→ **Your assignment**
Return the line containing "Viewport: 716px width, 1231px" together with every later line up to the end of the records, exactly and with no pictures; return nothing else.

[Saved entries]
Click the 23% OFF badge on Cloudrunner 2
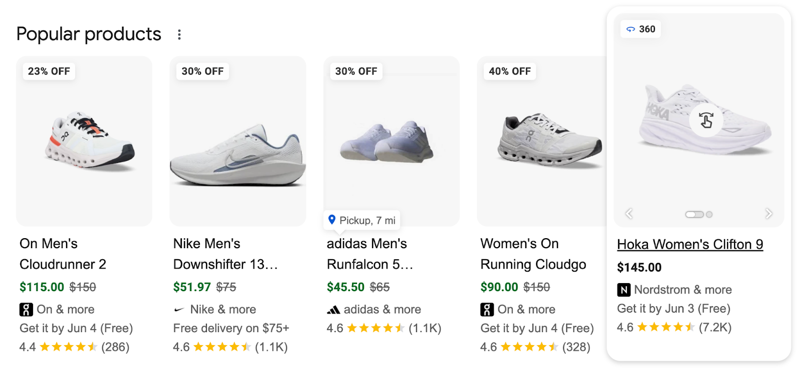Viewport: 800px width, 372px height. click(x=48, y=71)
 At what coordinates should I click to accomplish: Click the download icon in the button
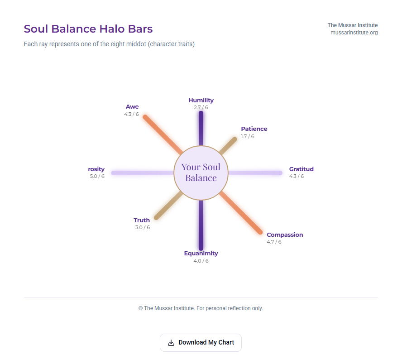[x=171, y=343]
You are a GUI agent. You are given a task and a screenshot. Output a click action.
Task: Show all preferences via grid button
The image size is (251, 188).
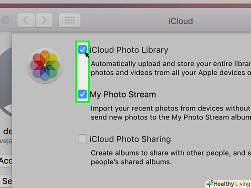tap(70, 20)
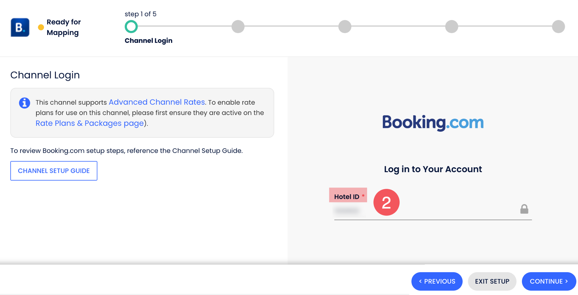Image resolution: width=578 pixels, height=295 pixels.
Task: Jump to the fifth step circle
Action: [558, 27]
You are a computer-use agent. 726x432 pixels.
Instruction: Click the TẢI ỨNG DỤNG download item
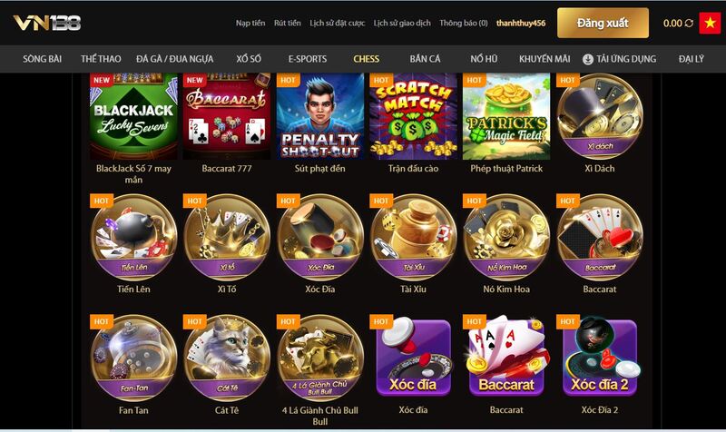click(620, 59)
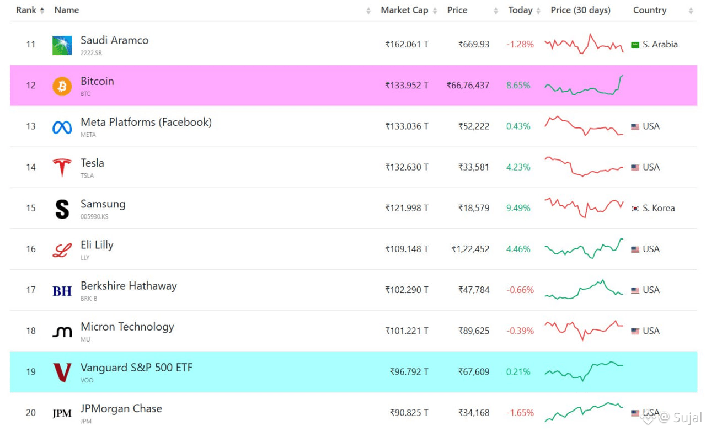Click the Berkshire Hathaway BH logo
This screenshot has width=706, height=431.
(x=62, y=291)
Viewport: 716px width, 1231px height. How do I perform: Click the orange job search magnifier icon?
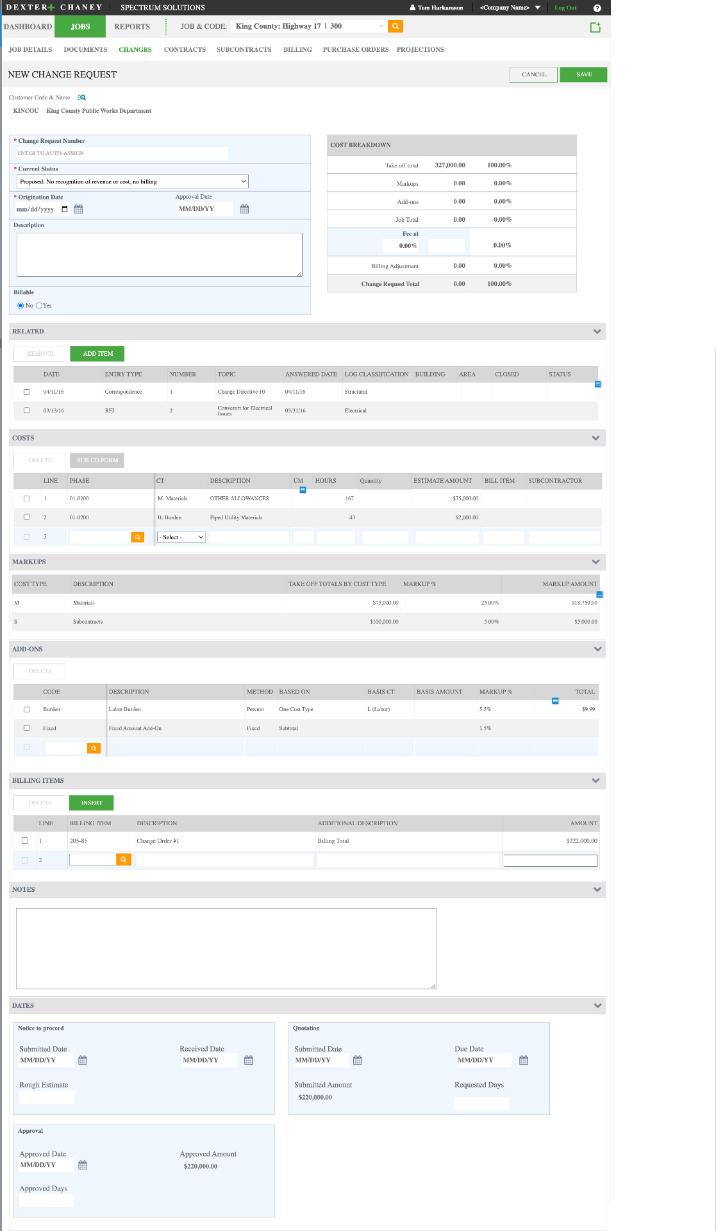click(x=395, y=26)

→ **Solution below**
Viewport: 716px width, 1231px height. How do I perform: Click the orange job search magnifier icon?
click(x=395, y=26)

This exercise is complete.